Sieht man sich das in Wikipedia (mehr an Recherche ist mir das Thema nicht wert) an, dann wird all das bislang Geschriebene bestätigt; dort liest man Folgendes:


"Als Denkfabrik - oder auch Thinktank (aus englisch think tank) - werden Institute bezeichnet, die durch Erforschung, Entwicklung und Bewertung von politischen, sozialen und wirtschaftlichen Konzepten und Strategien Einfluss auf die öffentliche Meinungsbildung nehmen und sie so im Sinne von Politikberatung fördern. Einige Denkfabriken vertreten dabei eine bestimmte politische oder ideologische Linie, die aggressiv beworben wird, um politische Debatten zu beeinflussen. Eine Denkfabrik kann als Stiftung, Verein, Gesellschaft oder als informelle Gruppe organisiert sein. Beschäftigt werden üblicherweise Wirtschafts- und Sozialwissenschaftler, Fachleute aus den Bereichen Werbung und Kommunikation sowie (ehemalige) Politiker, Unternehmer und sogenannte Testimonials.


Eine allgemein anerkannte Definition gibt es jedoch nicht. Der Begriff Denkfabrik umfasst sehr unterschiedliche Institutionen, deren Gemeinsamkeit darin besteht, auf die Politik Einfluss nehmen zu wollen. Im Sprachgebrauch werden unter dem Begriff aber auch Institutionen subsumiert, die nicht politische Ziele verfolgen.


Zu den wichtigsten Funktionen von Denkfabriken zählt die Präsentation von Forschungsergebnissen und das Agenda Setting. Die Forcierung einer öffentlichen und wissenschaftlichen Debatte und die Beratung von Politik, Verwaltung und Öffentlichkeit sind zentral. In den Vereinigten Staaten dienen Think Tanks der Ausbildung eines Pools von Experten, die später durch den Drehtür-Effekt als Regierungsbeamte Teil der Verwaltung werden.


Der Terminus "think tank" ist während des Zweiten Weltkriegs entstanden. Die Umschreibung galt einem abhörsicheren Ort (tank), an dem zivile und militärische Experten an militärischen Strategien arbeiteten (think). Erst in den 1960er und 1970er Jahren wurden damit praxisorientierte Forschungsinstitutionen auch außerhalb der Sicherheitspolitik etikettiert."

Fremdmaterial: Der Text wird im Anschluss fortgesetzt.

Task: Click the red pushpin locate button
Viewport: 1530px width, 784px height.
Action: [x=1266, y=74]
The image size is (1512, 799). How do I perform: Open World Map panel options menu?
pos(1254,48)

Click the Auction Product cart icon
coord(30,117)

Es geht also (so habe ich das verstanden) um die Einflussnahme auf öffentliche Meinung vor dem Hintergrund Politik.


Ich will niemanden beeinflussen, schon gar nicht öffentlich; außerdem ist mir das Politische fremd. Einfluss nehmen will ich weder auf Politik noch Öffentlichkeit.


Zweitens habe ich mir mittlerweile bereits ein paar solcher Denkfabriken im Internet angesehen. Es ist für mich unvorstellbare für oder in Organisationen zu schreiben, tätig zu werden, die sich laut eigenem "Mission Statement" ohne Auftrag und frei auf die Suche nach neuen Wegen begeben, bislang aber trotz Mitarbeitern, Vereinsorganen und wissenschaftlichem Beirat nicht in der Lage waren, eine einzige neue Lösung anzubieten, zumindest einen neuen Weg aufzuzeigen.

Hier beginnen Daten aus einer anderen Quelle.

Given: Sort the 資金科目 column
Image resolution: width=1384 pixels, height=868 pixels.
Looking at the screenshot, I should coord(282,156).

Wenn jemand lösungsorientiert arbeiten will wäre es irgendwann einmal wünschenswert, eine Lösung für irgendein Problem anzubieten, die sich von bisherigen Lösungsansätzen unterscheidet.


So erschöpfen sich aber die "Ergebnisse" in Reproduziertem, längst Bekanntem.


Wiederkäuern kann jedes Rindvieh, diskutieren mögen andere - eine Diskussion hat schon begrifflich nur den Zweck, etwas zu untersuchen; dies unabhängig davon, ob es ein Ergebnis gibt oder nicht.


Wenn ich nachdenke, will ich zu einem (wenigstens für mich) schlüssigen Ergebnis kommen. Daher sind Diskussionen um des Diskutierens Willen für mich nur L'art pour l'art, im negativsten aller denkbaren Begriffssinne. Man könnte auch schreiben: nichts als warme Luft ... teilweise grafisch dargestellt, hübsch aufbereitet, viel Farbe und - viel Lärm um nichts.


Das sind im Wesentlichen die Gründe, warum ich niemals für einen solchen Thinktank schreiben oder sonst tätig werden würde.